Development of Monthly Water Budget Estimates for the CONUS and Application to the Mississippi Alluvial Plain

Tuesday, December 5, 2017: 11:20 a.m.
101 C (Music City Center)
Meredith Reitz , National Research Program - Eastern Branch, U.S. Geological Survey, Reston, VA
Ward E. Sanford , U.S. Geological Survey, Reston, VA
Gabriel Senay , EROS Data Center, U.S. Geological Survey, Ft Collins, CO
Wade Kress , Lower Mississippi-Gulf Water Science Center, U.S. Geological Survey, Nashville, TN
David Ladd , Lower Mississippi - Gulf Water Science Center, U.S. Geological Survey, Nashville, TN

As water resources become increasingly strained in the US and globally, the development of reliable methods of water availability estimation becomes ever more critical for making informed water use management decisions. Here we present new monthly 1km-resolution estimates of the set of water budget components of evapotranspiration (ET), surface runoff, snow storage, and recharge for the modern time period of 2000-2013. We use a combination of remote sensing products and empirical estimates from ground-based data, to leverage both the spatial/temporal resolution of remote sensing and the overall magnitude checks from field data. For ET we use a combination of the MODIS-based USGS SSEBop data set and long-term ET magnitude estimates based on water balance data. We estimate runoff with an empirical regression against soil and surficial geology data, and use the SNODAS snow water equivalent product of the National Snow and Ice Data Center to incorporate snow storage. Recharge and groundwater storage change are then estimated as the balance of the precipitation for the month. After presenting the methods and CONUS-scale maps, we show an application of this work to understanding water availability in the Mississippi Alluvial Plain region, which has seen significant impacts on water resources due to irrigation and groundwater pumping. Our monthly timescale estimates are compared with results from other methods, and synthesized into a summary of water budget trends in the region.
Meredith Reitz, National Research Program - Eastern Branch, U.S. Geological Survey, Reston, VA
Dr. Meredith Reitz received a B.S. in Physics from Arizona State, and a Ph.D. in Physics from the University of Pennsylvania, where her thesis research focused primarily on rivers and landscape evolution. She then received a postdoctoral fellowship to work at Columbia University’s Lamont-Doherty Earth Observatory for two years.
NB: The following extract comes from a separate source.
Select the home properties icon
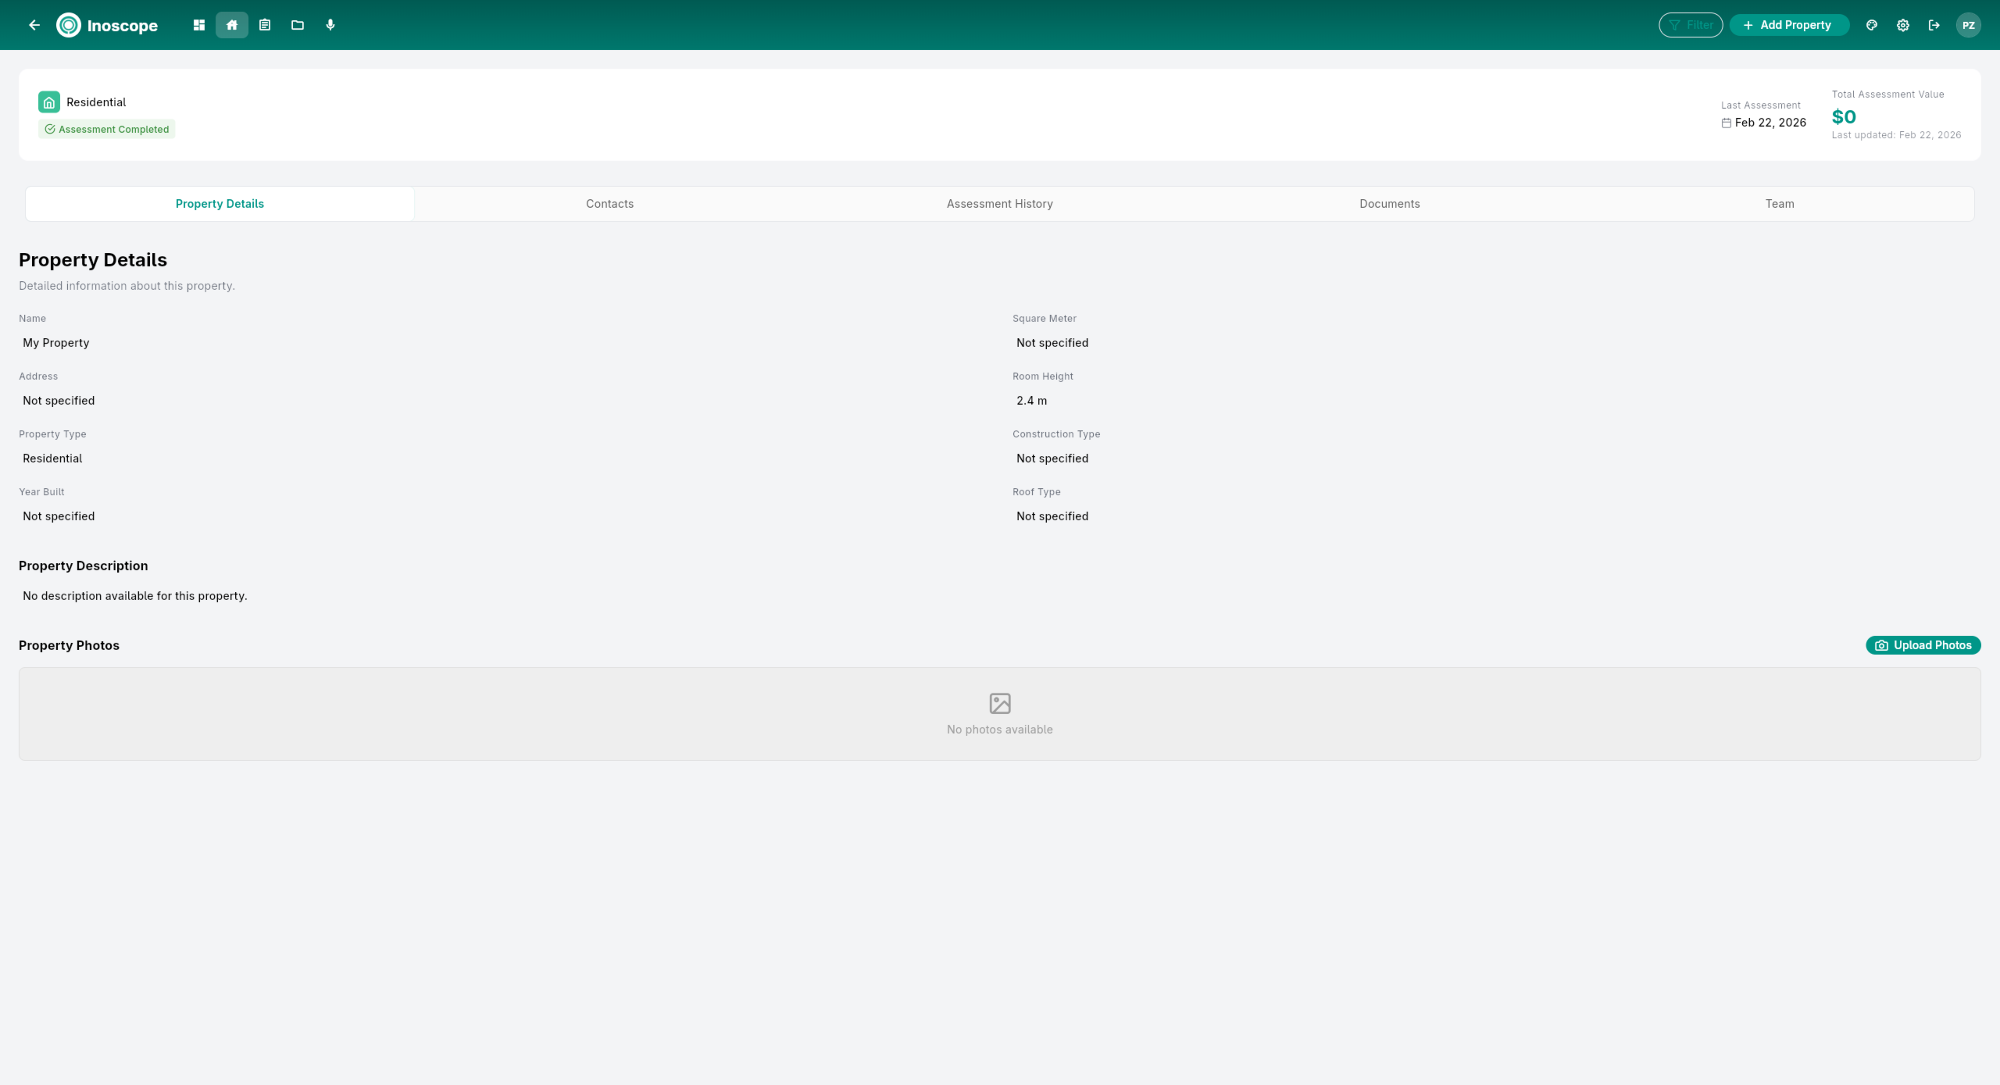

She has been with the USGS in Reston, Virginia since August 2014, where she works primarily on developing estimates of evapotranspiration, recharge, and surface runoff using a variety of remote sensing and ground-based data sources.


Ward E. Sanford, U.S. Geological Survey, Reston, VA
Dr. Sanford conducts research on regional groundwater flow and transport at the USGS in Reston, Virginia. He received a B.S. from Purdue University in 1983 and a PhD from Penn State University in 1987.
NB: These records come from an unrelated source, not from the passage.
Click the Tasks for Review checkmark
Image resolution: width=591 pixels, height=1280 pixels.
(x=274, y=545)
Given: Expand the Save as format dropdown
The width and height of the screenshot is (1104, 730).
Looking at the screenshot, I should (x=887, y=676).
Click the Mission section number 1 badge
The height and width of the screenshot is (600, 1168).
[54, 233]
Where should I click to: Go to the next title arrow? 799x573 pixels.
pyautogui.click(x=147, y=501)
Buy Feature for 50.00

Gabriel Senay, EROS Data Center, U.S. Geological Survey, Ft Collins, CO
Gabriel Senay is a Research Physical Scientist with the U.S. Geological Survey Earth Resources Observation and Science center and an Adjunct Professor at South Dakota State University. He has worked for the U.S. EPA as a remote sensing scientist and worked as a post-doctoral fellow at Oklahoma State University. Senay is a licensed professional engineer and obtained a B.S. in Agricultural Engineering from Alemaya University in Ethiopia, an M.S. in Hydrology from Wageningen University in The Netherlands, and a Ph.D. in Agricultural Engineering from The Ohio State University.


Wade Kress, Lower Mississippi-Gulf Water Science Center, U.S. Geological Survey, Nashville, TN
Wade Kress has been a hydrologist for the U.S. Geological Survey since 1996. He has a BS in geology from Louisiana Tech University and is currently working on an MSc in petroleum geosciences at the Petroleum Institute in Abu Dhabi. Wade has worked throughout the United States as well as the United Arab Emirates on environmental and hydrogeologic framework projects specializing in the application of hydrogeophysics


David Ladd, Lower Mississippi - Gulf Water Science Center, U.S. Geological Survey, Nashville, TN
David began working for the U.S. Geological Survey (USGS) in late 1992 and serves as a hydrologist and GIS Specialist for the USGS Lower Mississippi-Gulf Water Science Center in Nashville, TN. David has served as both a project manager of studies that focus on GIS methods and an instructor of GIS software and techniques. His current focus pertains to spatial analysis and water-balance modeling in regional studies of groundwater availability.